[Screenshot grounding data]
<<<<

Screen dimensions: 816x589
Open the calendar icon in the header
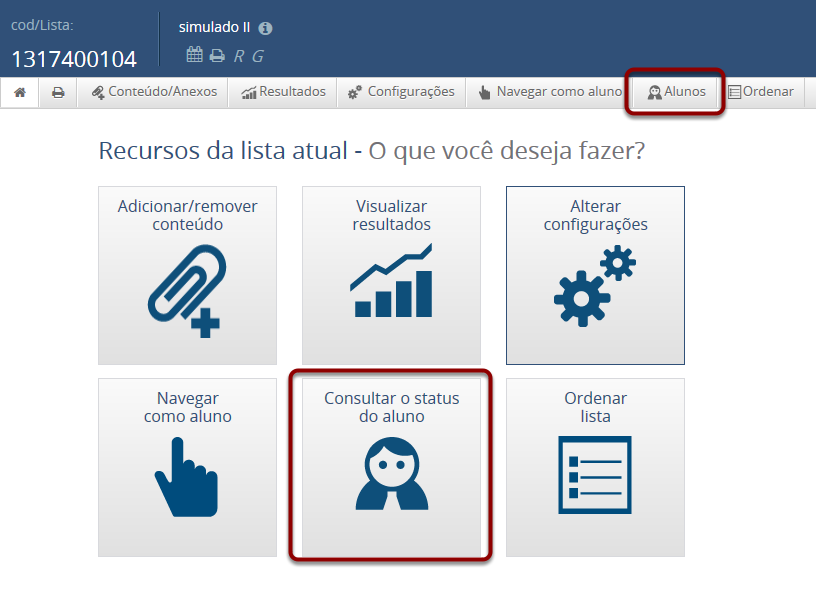coord(195,53)
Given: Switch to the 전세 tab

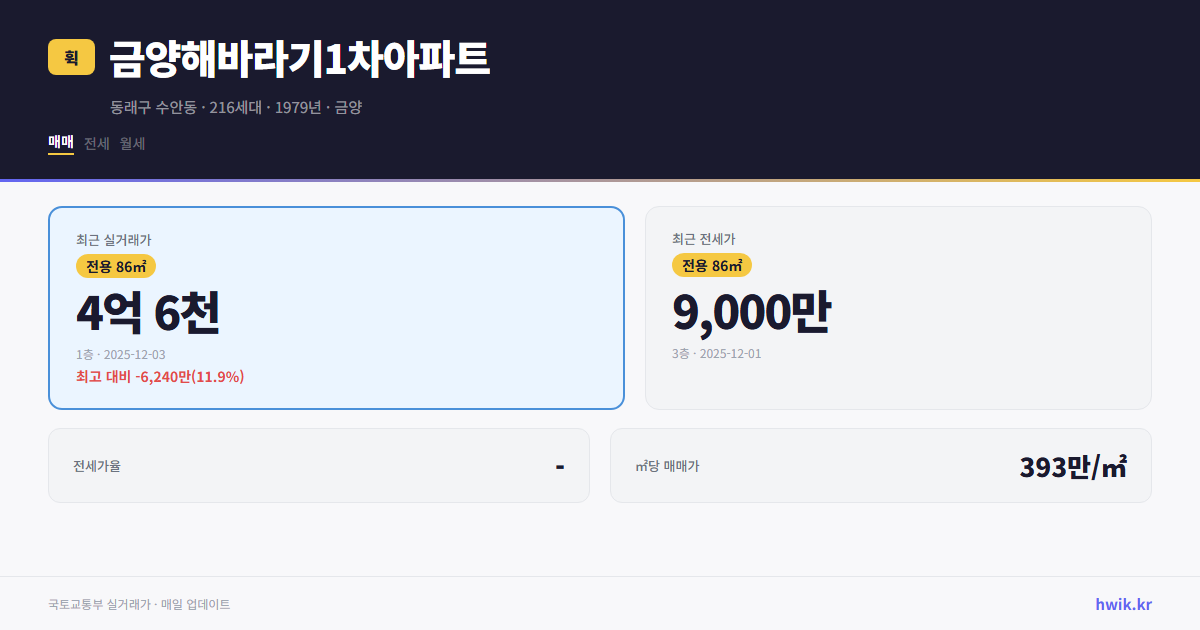Looking at the screenshot, I should pyautogui.click(x=98, y=143).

>>>>

WHAT IS NEEDED: Each line of the data must be restated exactly, and the pictures must be left out.

FINISHED TASK:
Screen dimensions: 816x589
Open the calendar icon in the header
coord(195,53)
Given: Switch to the 전세 tab

Looking at the screenshot, I should pyautogui.click(x=98, y=143).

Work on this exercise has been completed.